Controlling the False Discovery Rate (FDR)

A summary of how you can control the False Discovery Rate: FDR=E(V/R|R>0)P(R>0) after Benjamini and Hochberg (1995) when multiple hypothesis testing is performed, e.g. a statistical test is applied on every grid box of a model grid. The procedure can be applied to every collection of tests that are performed to local grid points, e.g. correlation, t-test, and so on, as long as p-values are provided.

An overview of the problem and practical solutions on how to implement the FDR procedure into your software (R, Matlab, python) can be found in this presentation (Oliver Gutjahr - Ocean group meeting on 13 Nov 2019).
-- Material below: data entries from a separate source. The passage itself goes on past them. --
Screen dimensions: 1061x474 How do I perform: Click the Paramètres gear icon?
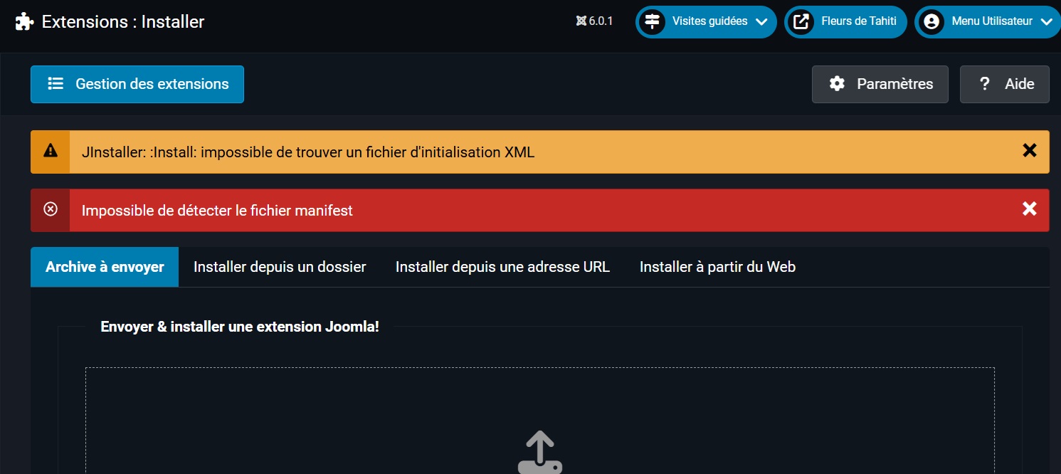[x=837, y=84]
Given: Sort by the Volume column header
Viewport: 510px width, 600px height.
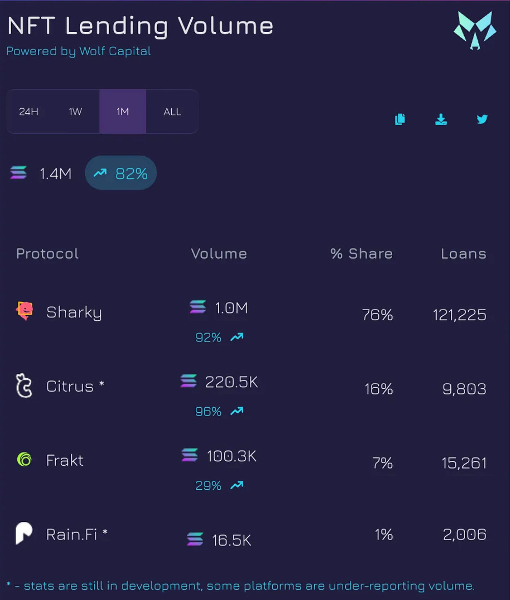Looking at the screenshot, I should point(219,254).
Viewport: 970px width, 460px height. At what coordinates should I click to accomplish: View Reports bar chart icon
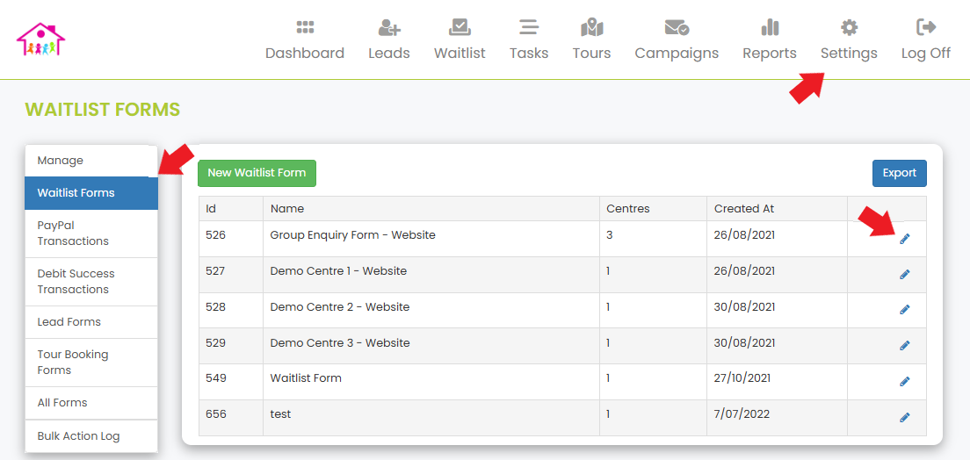pyautogui.click(x=770, y=27)
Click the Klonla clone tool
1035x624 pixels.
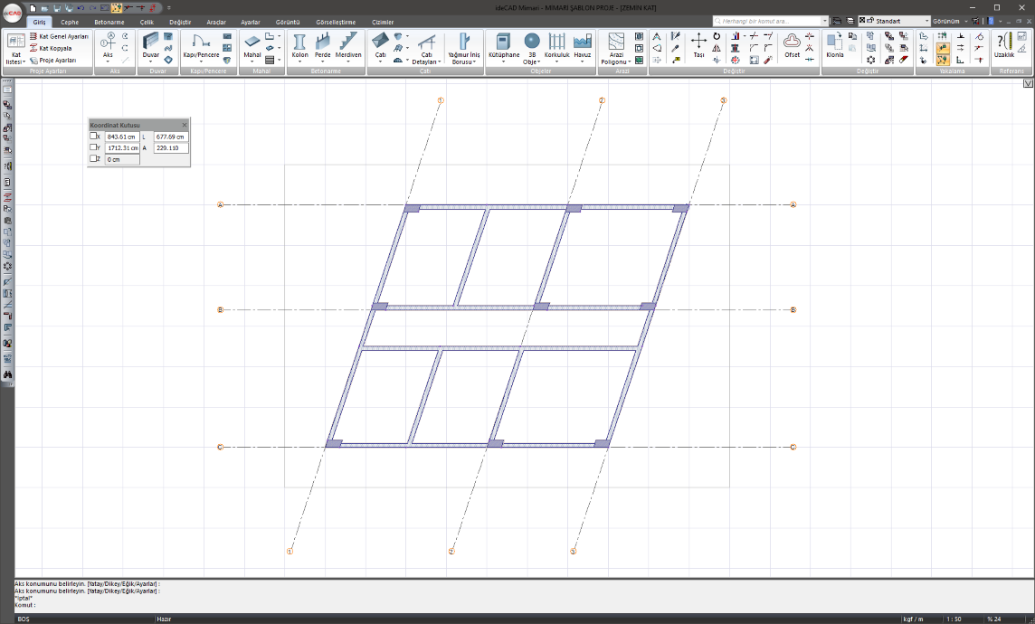pyautogui.click(x=834, y=45)
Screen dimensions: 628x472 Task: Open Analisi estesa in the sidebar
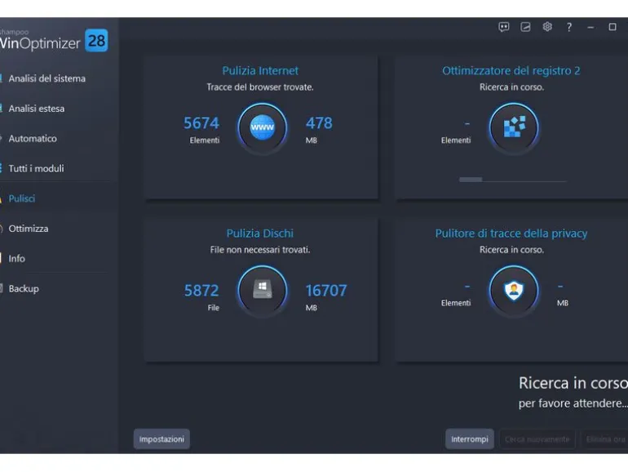[x=37, y=109]
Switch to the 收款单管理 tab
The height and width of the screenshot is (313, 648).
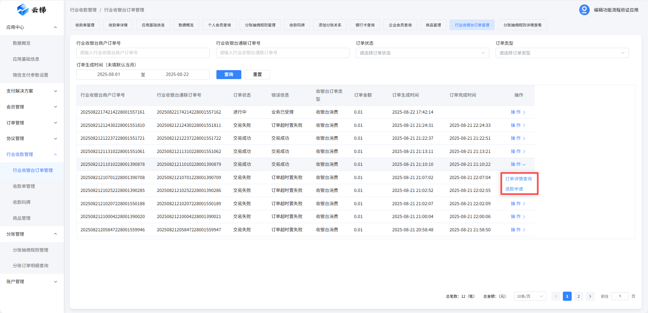click(x=85, y=25)
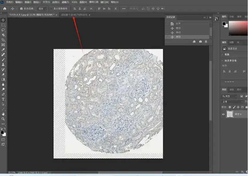Viewport: 248px width, 176px height.
Task: Open the 正常 blend mode dropdown
Action: 233,102
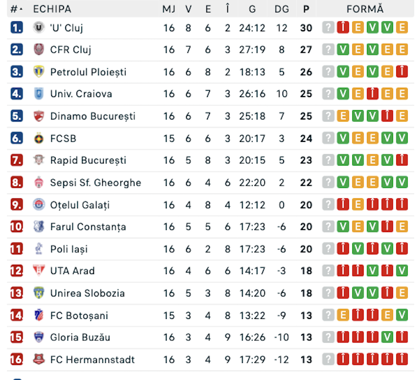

xarray implementation (Aaron Spring):

def xr_multipletest(p, alpha=0.05, method='fdr_bh', **multipletests_kwargs):
    """Apply statsmodels.stats.multitest.multipletests for multi-dimensional xr.objects."""
    from statsmodels.stats.multitest import multipletests
    # stack all to 1d array
    p_stacked = p.stack(s=p.dims)
    # mask only where not nan: https://github.com/statsmodels/statsmodels/issues/2899
    mask = np.isfinite(p_stacked)
    pvals_corrected = np.full(p_stacked.shape, np.nan)
    reject = np.full(p_stacked.shape, np.nan)
    # apply test where mask
    reject[mask] = multipletests(
        p_stacked[mask], alpha=alpha, method=method, **multipletests_kwargs)[0]
    pvals_corrected[mask] = multipletests(
        p_stacked[mask], alpha=alpha, method=method, **multipletests_kwargs)[1]
 
    def unstack(reject, p_stacked):
        """Exchange values from p_stacked with reject (1d array) and unstack."""
        xreject = p_stacked.copy()
        xreject.values = reject
        xreject = xreject.unstack()
        return xreject
 
    reject = unstack(reject, p_stacked)
    pvals_corrected = unstack(pvals_corrected, p_stacked)
    return reject, pvals_corrected
 
reject, xpvals_corrected = xr_multipletest(p)